▶ Work instruction
Gather every line of the entries that includes the word "Given".

▶ Supplied material

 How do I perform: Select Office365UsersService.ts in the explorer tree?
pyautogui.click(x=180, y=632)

--

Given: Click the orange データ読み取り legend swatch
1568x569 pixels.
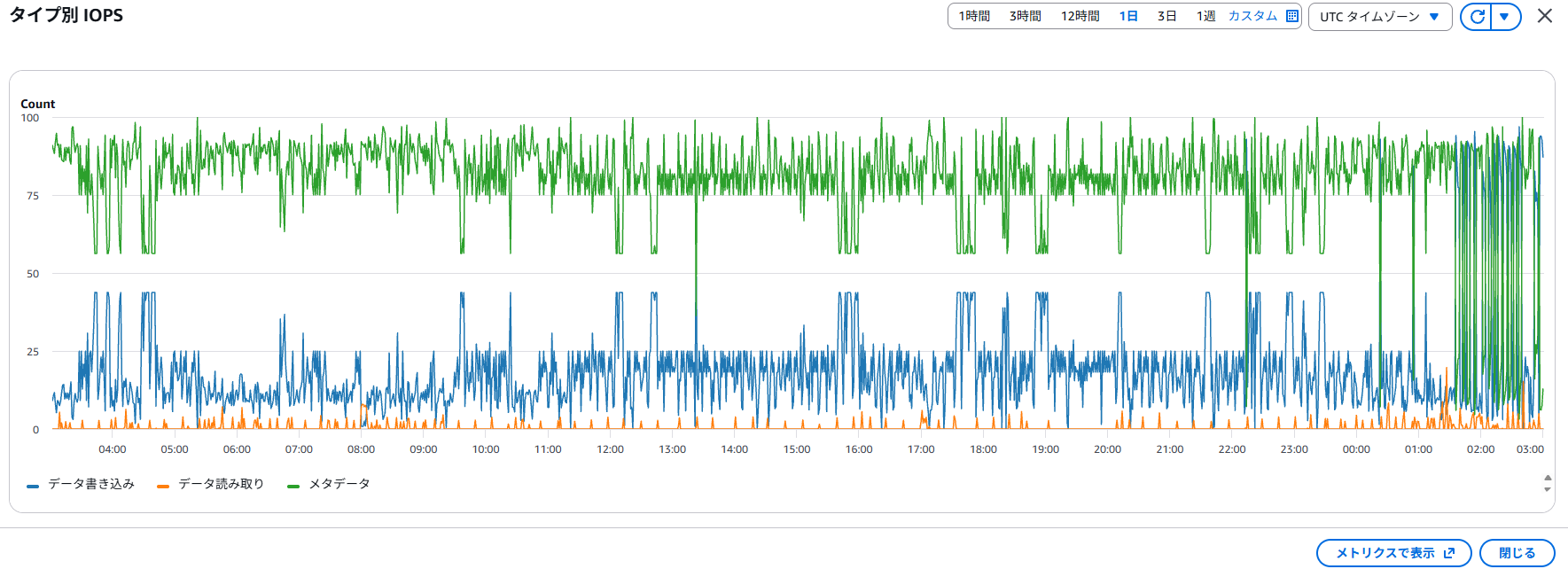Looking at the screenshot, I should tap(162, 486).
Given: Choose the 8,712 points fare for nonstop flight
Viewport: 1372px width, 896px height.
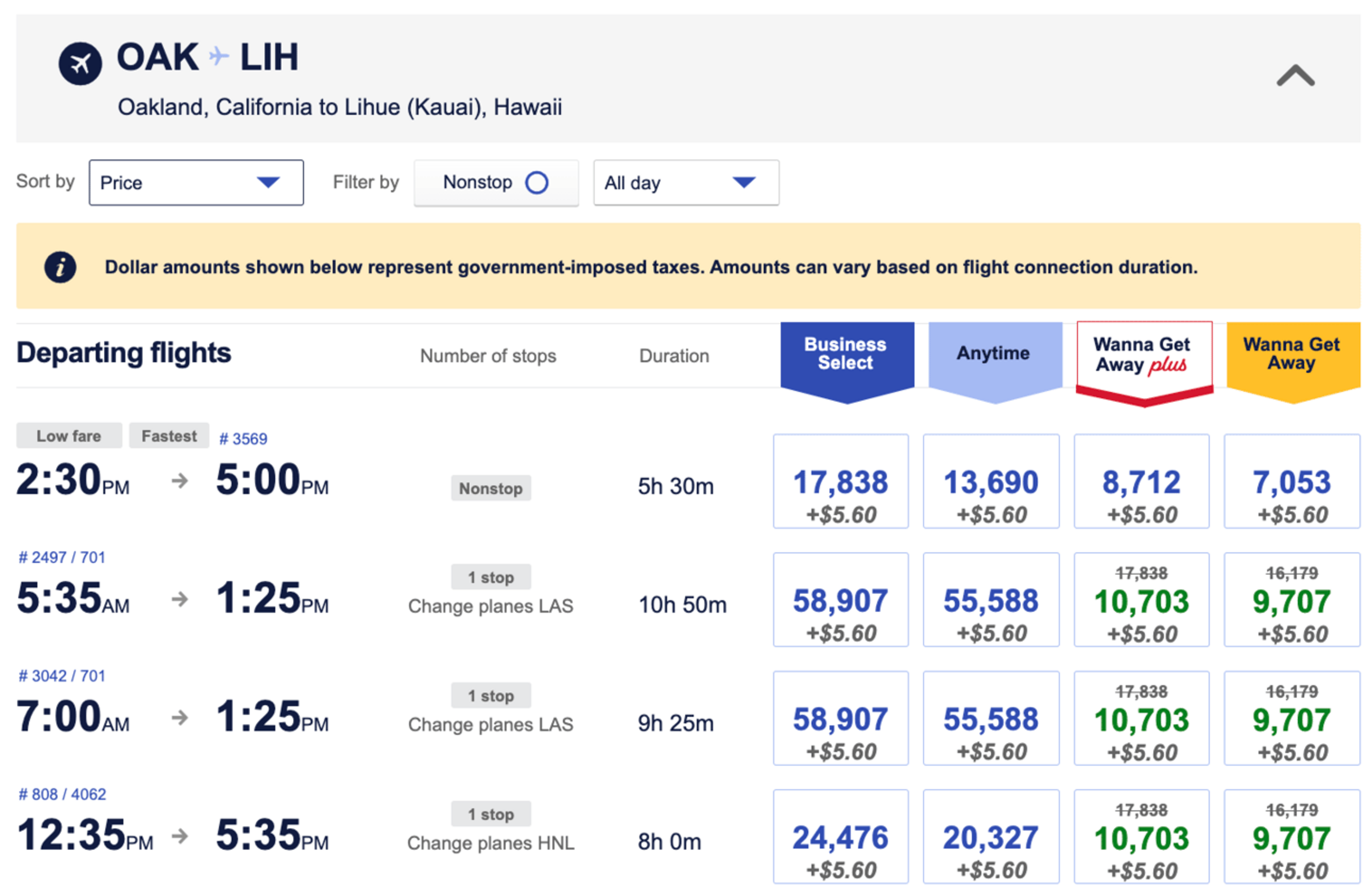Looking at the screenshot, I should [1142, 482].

--

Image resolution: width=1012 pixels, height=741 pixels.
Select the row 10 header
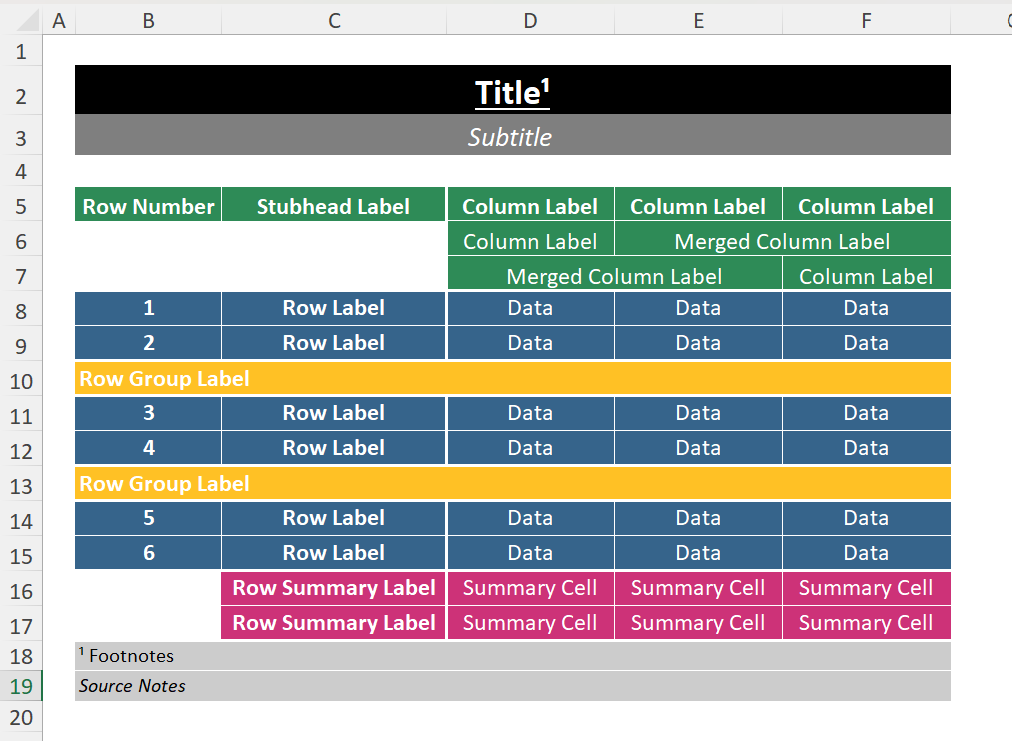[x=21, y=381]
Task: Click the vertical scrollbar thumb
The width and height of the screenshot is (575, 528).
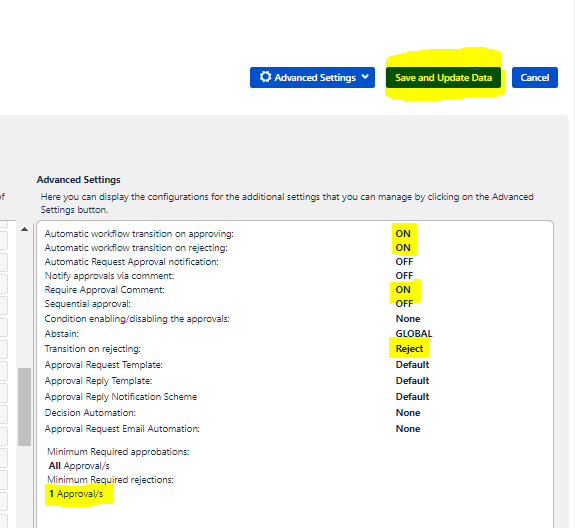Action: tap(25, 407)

▶ Answer section
Given: Click the orange データ読み取り legend swatch
Given: Choose the 8,712 points fare for nonstop flight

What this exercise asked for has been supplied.